1.2141773-964338751
Cycling to success: A road to empowerment for rural girls in India. Image Credit: Armene Modi

Dubai: If many follow the saying of how teaching to fish would put dinner food at the table every night, Armene Modi believes giving a bicycle is equally important.

Modi, founder and chairperson of Ashta No Kai (ANK), has introduced a new concept to boost girls’ enrollerment at schools in rural areas of a vast country like India. This has not only delayed the possibility of early marriages, but also give the girls the power to dream big of a better tomorrow for themselves and their societies.

“I didn’t train the girls to ride bicycles. I (just) gave them bicycles,” Modi told Gulf News.

Today, the brainchild project of a the white-haired soft spoken woman is looked at as a model that can be copied in other parts of the world, especially in regions where girls don’t receive equal treatment like boys when it comes to going to school. In third world countries, many girls are not getting same opportunities of boys either for many reasons. It is either because the family is poor and thinks teaching the girl won’t help unlike the boy, or because the school is too far away and for safety reasons the family thinks it is better to keep girls at home, or may be because there are no toilets for girls at school, as Modi wrote in one of her papers.

The story goes back to 1997, when Modi was living in Japan where she taught at universities for nearly 11 years. She was inspired by the book “May You Be the Mother of a 100 sons”. The book, which is written by former Washington Post Reporter in India Elisabeth Bumiller, tells the stories of several women, speaks the realities of their lives in different areas and on different levels ranging from villagers to intellectuals and Bollywood stars.

Literacy rates among women was one of the issues raised in the book.

Illiteracy rates among little girls in rural India was also one of the issues that attracted the attention of Modi, who obtained her BA in English Literature form Pune University and her MA in TESOL from Teacher’s college at Columbia University in New York.

She went back to her city and established “Ashta No Kai” project in 10 villages in Shirur Country, Pune District, India. The name is Japanese and it means ‘for a better tomorrow”.

Modi gave it a Japanese name, “because 900 Japanese supported me with funds for 10 years,” she said.

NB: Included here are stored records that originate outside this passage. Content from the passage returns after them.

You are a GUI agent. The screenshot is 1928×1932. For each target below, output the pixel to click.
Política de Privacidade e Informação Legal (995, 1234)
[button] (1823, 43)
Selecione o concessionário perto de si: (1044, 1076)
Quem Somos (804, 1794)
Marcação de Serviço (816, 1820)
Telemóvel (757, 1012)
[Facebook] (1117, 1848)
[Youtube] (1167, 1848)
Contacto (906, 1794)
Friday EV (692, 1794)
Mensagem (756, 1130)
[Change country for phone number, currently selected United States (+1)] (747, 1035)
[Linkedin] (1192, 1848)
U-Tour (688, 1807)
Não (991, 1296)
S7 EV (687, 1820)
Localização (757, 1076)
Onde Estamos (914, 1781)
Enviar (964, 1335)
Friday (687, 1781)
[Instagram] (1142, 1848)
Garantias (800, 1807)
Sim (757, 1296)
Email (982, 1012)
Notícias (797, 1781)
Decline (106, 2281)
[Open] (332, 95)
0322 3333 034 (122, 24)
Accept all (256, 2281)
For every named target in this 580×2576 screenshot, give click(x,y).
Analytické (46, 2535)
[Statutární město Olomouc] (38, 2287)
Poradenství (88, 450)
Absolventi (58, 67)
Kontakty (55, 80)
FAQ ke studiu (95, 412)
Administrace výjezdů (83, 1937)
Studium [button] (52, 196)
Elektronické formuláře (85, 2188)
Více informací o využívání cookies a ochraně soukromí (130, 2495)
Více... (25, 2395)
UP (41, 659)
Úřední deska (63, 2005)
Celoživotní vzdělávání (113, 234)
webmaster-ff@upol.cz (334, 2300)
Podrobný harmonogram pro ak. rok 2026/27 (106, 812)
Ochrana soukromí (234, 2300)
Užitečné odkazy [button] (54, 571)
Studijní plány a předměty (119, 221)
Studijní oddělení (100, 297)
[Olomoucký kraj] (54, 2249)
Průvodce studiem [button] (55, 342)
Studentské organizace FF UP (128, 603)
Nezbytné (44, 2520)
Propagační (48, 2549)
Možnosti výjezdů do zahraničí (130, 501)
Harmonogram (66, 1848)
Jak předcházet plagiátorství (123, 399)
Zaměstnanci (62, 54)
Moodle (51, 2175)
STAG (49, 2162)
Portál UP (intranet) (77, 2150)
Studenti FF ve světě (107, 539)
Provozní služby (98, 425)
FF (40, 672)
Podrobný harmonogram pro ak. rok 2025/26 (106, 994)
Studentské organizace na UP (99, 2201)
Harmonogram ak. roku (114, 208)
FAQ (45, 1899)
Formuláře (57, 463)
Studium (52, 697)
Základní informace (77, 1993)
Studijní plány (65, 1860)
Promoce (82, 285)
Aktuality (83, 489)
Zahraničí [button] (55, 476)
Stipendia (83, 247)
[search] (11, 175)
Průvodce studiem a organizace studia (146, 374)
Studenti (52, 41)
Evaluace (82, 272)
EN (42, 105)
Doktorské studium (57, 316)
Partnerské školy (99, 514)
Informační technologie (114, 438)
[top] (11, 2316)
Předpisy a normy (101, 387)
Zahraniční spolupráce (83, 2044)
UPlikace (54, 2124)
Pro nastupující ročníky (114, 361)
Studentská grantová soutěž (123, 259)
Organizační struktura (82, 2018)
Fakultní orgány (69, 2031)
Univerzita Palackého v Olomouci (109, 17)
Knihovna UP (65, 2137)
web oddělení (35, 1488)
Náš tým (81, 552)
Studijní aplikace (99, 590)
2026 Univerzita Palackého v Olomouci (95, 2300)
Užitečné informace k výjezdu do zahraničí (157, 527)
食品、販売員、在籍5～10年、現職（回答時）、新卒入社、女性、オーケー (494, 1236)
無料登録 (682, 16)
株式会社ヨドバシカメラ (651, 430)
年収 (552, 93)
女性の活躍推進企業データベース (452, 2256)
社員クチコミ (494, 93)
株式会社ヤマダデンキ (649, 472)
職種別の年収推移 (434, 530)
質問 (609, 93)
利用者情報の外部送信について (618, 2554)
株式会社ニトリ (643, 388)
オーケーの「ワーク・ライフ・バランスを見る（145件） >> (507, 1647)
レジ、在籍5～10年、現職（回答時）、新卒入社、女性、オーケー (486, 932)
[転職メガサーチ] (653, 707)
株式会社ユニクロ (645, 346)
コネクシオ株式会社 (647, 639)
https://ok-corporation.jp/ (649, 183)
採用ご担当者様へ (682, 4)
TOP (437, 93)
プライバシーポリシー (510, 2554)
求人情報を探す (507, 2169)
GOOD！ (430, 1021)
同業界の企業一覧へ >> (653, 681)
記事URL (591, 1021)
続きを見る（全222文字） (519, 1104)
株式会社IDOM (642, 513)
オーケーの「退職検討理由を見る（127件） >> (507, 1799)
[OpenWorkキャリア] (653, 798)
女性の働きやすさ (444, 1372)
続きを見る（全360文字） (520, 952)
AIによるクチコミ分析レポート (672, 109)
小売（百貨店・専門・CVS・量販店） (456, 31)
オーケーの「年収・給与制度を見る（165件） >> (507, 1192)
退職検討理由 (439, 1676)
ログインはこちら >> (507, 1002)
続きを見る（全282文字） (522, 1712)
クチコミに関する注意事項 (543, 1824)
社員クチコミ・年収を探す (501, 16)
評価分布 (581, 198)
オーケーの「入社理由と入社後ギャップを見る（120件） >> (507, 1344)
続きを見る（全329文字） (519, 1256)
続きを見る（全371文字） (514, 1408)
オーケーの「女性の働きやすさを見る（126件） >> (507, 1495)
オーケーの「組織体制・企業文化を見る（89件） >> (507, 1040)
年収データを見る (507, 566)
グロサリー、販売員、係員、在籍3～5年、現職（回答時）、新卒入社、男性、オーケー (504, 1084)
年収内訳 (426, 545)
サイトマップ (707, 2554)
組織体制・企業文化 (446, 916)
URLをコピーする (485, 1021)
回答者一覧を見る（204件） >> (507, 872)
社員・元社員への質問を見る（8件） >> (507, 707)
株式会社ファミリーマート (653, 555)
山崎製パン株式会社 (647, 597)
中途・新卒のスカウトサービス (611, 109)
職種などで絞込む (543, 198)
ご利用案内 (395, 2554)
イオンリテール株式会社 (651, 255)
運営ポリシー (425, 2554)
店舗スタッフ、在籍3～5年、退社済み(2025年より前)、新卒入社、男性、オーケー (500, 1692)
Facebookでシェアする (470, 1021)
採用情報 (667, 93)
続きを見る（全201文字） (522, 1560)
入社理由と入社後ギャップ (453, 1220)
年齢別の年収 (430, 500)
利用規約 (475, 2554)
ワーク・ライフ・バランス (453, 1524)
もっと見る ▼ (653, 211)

Afterwards, private donors, rotary clubs and some corporates are support the project, Modi said.

At the beginning, ANK concluded that many girls in its target villages lived between four to seven kilometres away from the nearest high school, a fact that stop girls from continuing their education beyond

She explained that her office is nearly 55 kilometres away from the villages the organization is keen to send its daughters to school.

Ashta No Kai’s bicycle Bank, where nearly 1000 bicycles are being lent to girls to use to go to schools, has enabled 10000 adolescent rural girls to complete their high school education. The enrolment rate for girls in ANK village schools is almost 100 percent. The organization’s Scholarship program, which started in 2003, has helped more than 1,050 village girls to even pursue education beyond high school.

Asked if has plans to implement the project in other parts of India, Modi said “no. it takes a huuuuuge effort to work in the 10 villages I am in.”

Modi has just completed her Global Master of Arts Program at Tufts University’s Fletcher School of Diplomacy. She was also selected among four 2017 Echidna Global Scholars by Washington, D.C.-based Brookings Institute.

Commenting on the similarities and differences among different regions of the third world countries, Modi replied “yes, many similarities in obstacles, poverty, child marriage, poor infrastructure” among other issues.

Modi, who is a mother of two adult girls, received several national awards for her contributions to the empowerment of rural women.

ANK has also offered Kishori Mandals meetings, where adolescent girls were offered platforms to build self-confidence and received inputs in life skills.

One way of showing little girls how to defend themselves was to offer them Karate lessons, especially with increasing incident of violence against women and rape cases in some parts of India.

“Initially, there was a bit of resistance from parents who were not willing to send the girls to learn karate. However, when several of the girls won silver and gold medals at district, national and international meets, more parents agreed to enrol their daughters in the class,” Modi wrote.

Asked about her next step, Modi told Gulf news, “at the moment I don’t have an idea beyond wanting to start a Power Girls Brigade to spread the message in our life skills course through Peers to other girls.”